EVERYBODY GAINS. That would save me the time and hassle of cleaning up my credit. It would save the credit-card companies money because it would reduce the time a fraudster would have to rack up bogus charges. It would save the credit-reporting agencies money by reducing their need to correct credit reports. Again, everybody would gain.

As it stands now, only two of the big three credit agencies -- Equifax and Experian -- offer 24-hour e-mail notification of any recorded changes. They charge consumers for the service, $50 and $80 per year, respectively. That means a consumer has to pay two separate entities and manage two separate accounts to get access to what is essentially the same information.

Worse, if a bank issues a credit card to someone who is using your identity based on a TransUnion credit check only, you won't probably hear about it for some time, since the companies prefer not to talk to each other.

PENNIES PER E-MAIL. I can't quarrel with a fee. These are for-profit companies, and they see e-mail notification as a value-added service.
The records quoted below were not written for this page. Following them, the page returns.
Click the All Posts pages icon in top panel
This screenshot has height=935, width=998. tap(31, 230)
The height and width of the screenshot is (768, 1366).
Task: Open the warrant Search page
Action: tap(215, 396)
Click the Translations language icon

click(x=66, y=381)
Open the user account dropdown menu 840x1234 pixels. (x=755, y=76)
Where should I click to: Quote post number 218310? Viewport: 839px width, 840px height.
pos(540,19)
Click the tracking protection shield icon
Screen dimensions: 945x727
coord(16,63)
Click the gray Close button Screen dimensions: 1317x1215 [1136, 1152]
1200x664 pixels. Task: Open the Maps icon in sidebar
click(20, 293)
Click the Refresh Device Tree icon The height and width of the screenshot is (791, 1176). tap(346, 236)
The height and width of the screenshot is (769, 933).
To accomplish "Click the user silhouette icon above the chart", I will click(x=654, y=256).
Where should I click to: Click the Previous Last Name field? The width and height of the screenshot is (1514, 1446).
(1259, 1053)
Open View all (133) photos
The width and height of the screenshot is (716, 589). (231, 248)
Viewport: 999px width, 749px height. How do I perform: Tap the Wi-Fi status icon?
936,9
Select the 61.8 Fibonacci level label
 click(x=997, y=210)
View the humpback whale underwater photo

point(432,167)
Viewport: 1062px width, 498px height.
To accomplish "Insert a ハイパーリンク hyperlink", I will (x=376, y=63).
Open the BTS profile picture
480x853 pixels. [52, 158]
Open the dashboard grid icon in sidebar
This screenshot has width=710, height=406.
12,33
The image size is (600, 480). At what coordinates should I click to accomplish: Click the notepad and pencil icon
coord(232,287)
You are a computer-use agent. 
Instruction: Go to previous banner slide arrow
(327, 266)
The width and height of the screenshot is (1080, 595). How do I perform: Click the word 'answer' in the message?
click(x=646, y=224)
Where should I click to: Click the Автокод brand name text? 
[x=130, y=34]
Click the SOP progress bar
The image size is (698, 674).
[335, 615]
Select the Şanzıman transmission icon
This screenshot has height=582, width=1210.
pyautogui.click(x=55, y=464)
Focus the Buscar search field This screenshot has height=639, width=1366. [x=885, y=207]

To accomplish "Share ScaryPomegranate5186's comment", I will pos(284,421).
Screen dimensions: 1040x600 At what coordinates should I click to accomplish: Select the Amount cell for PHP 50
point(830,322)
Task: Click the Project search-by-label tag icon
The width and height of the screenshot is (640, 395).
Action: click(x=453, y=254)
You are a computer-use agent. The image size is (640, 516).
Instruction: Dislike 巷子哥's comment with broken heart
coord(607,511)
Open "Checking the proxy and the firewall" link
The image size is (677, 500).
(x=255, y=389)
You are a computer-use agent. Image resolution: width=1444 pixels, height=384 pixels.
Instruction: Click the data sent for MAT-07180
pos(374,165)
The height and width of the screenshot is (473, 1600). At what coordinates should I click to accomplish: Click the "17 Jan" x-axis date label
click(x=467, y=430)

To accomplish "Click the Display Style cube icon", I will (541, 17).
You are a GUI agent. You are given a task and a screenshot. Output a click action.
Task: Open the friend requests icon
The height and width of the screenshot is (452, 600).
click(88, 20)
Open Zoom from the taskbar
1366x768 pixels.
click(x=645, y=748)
They spend a lot of money to collect all this data and want to be compensated for it. And any added services, even ones as easy to automate as e-mail notification, will cost some extra money to implement.

The real economic benefit to the credit-reporting agencies would come not in selling the service to consumers but in reducing the cost of fraud and identity theft. The expense of automating e-mail responses to account changes would likely be pennies per e-mail -- and it would lessen rather than add to the burden of existing customer-support personnel. This would be true not just of the credit-reporting agencies but other types of businesses as well.

If the credit agencies want to sell the service, I think they would have much better luck pooling information for a single notification system. That might raise antitrust concerns, but since the three already constitute a de facto monopoly, I can't imagine that the FTC would bother to stop them. And if they dropped the price, they would get more customers.

KEPT IN THE DARK. It's common sense that e-mail notification should come at a nominal fee, or perhaps even be subsidized by the banks or other financial institutions. According to the FTC, the average amount of time between the occurrence of an identity theft and when the victim notices it is 14 months. That's way too long, especially when you consider how quick and easy it is to give customers information that might tip them off. It could be done within 24 hours.

Using technology to tell your customers what's going on may not save money upfront, but it will definitely achieve big savings over the longer term. And it will make everyone -- consumers and companies alike -- more secure.